Strassberg responded: “The state retains the power to redirect funds before they arrive at the city.”
Himonas, especially, took issue with the port authority’s unelected board being given the authority to spend Salt Lake City tax dollars.
“There is a fair part of this that feels like there is now an entity that is not accountable — directly accountable — to the electorate that is spending tax money that is only raised from the electorate in a particular area,” Himonas said. “I will tell you, that is perhaps the most troubling aspect about all of this to me.”
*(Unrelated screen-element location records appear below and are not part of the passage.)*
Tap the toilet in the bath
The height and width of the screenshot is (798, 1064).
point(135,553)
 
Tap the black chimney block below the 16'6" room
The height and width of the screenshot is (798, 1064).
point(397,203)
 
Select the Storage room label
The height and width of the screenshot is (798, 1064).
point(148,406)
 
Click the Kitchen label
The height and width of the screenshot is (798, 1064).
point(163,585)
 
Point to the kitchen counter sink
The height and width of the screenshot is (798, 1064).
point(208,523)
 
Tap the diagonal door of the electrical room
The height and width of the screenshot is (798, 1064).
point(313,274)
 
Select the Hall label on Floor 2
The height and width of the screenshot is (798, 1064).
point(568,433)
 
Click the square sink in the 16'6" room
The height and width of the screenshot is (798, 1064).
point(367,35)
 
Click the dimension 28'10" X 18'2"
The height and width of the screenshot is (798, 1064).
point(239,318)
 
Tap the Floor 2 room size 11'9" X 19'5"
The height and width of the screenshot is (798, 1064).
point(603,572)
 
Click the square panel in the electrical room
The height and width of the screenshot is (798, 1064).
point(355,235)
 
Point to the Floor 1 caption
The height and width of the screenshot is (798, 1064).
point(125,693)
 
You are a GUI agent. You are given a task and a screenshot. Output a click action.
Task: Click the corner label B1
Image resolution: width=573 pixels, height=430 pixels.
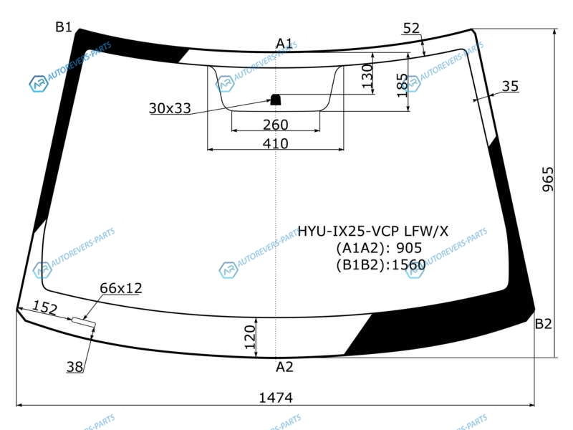point(64,27)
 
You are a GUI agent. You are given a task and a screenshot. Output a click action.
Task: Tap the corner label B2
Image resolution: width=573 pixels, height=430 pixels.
point(543,324)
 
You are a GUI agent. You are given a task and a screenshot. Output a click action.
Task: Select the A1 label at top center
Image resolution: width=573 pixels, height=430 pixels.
point(284,44)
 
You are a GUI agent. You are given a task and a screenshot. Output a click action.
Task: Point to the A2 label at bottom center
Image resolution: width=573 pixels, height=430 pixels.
point(284,367)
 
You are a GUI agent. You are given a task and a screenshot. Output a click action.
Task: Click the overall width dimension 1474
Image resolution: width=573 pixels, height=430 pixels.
point(276,398)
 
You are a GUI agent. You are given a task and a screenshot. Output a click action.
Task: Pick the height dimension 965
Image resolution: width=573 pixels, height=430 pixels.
point(548,179)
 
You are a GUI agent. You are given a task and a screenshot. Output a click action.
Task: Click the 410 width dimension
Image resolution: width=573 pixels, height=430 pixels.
point(276,143)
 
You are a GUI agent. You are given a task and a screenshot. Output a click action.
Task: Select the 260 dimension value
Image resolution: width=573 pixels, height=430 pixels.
point(276,125)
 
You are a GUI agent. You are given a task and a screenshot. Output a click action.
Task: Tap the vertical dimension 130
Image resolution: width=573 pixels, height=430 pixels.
point(367,76)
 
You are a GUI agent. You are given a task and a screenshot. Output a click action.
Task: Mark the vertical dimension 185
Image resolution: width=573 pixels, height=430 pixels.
point(402,85)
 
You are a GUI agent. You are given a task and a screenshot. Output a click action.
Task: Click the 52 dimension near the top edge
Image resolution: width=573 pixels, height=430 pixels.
point(411,28)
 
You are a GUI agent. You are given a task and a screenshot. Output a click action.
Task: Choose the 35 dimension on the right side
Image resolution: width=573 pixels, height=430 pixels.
point(510,86)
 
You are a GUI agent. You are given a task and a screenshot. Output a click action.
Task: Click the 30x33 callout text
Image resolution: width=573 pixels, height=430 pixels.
point(170,108)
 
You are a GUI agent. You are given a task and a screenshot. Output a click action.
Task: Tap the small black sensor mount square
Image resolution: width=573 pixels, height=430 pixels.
point(275,100)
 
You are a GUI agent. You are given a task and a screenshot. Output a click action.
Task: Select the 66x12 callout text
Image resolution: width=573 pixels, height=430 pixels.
point(121,288)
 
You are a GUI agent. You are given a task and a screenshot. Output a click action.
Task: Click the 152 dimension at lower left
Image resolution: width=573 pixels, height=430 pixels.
point(45,307)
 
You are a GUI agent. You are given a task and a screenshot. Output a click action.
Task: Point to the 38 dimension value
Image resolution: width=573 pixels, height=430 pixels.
point(74,366)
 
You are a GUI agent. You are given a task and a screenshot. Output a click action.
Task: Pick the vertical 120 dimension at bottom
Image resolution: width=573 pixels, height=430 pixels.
point(249,337)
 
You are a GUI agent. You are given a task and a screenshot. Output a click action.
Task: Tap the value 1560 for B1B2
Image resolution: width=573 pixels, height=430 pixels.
point(408,264)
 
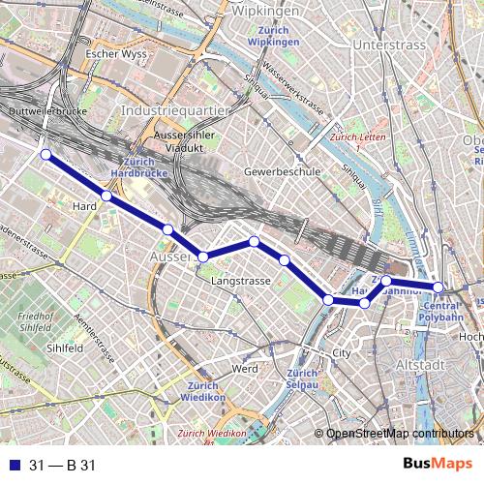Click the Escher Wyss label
115,54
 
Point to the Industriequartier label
175,111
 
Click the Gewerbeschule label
282,170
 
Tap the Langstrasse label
240,281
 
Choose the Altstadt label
421,364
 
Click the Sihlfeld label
63,347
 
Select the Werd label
244,369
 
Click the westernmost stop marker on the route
45,154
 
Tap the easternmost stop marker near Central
438,287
At one point, Chief Justice Matthew Durrant stumped the port authority’s attorney when he asked if not Salt Lake City’s tax revenue in question in this case, what would constitute “municipal funds” referenced by the Ripper Clause, at the center of the debate.
“Is there such a thing as municipal funds, in your view?” Durrant asked. “So what are the municipal funds that the Ripper Clause is referencing?”
Strassberg said he hadn’t “thought through that” and wasn’t prepared to answer that question.
Deeda Seed, a campaigner with the Center for Biological Diversity and a lead organizer with Stop the Polluting Port, told the Deseret News in an interview Wednesday she was “encouraged” by the justices’ questions.
“Those are the essential questions, and the responses from the defense attorneys were ineffective,” Seed said. “And that is telling.”
Seed, who also served as a Salt Lake City Councilwoman in the late ’90s, said the outcome of the case will have big implications for not just Salt Lake City, but all cities throughout the state.
“If the Utah Supreme Court (rules) in favor of the Legislature, this kind of thing could happen anywhere in Utah, and it’s deeply disturbing,” Seed said. “Deciding land use zoning and property tax issues are municipal functions, they’re not state functions.
“This is the Legislature taking control away from a local government, and if they can do it to Salt Lake City, they can do it to Green River, to St. George, to Provo,” Seed continued. “Anywhere in the state is at risk from this kind of illegal overreach.”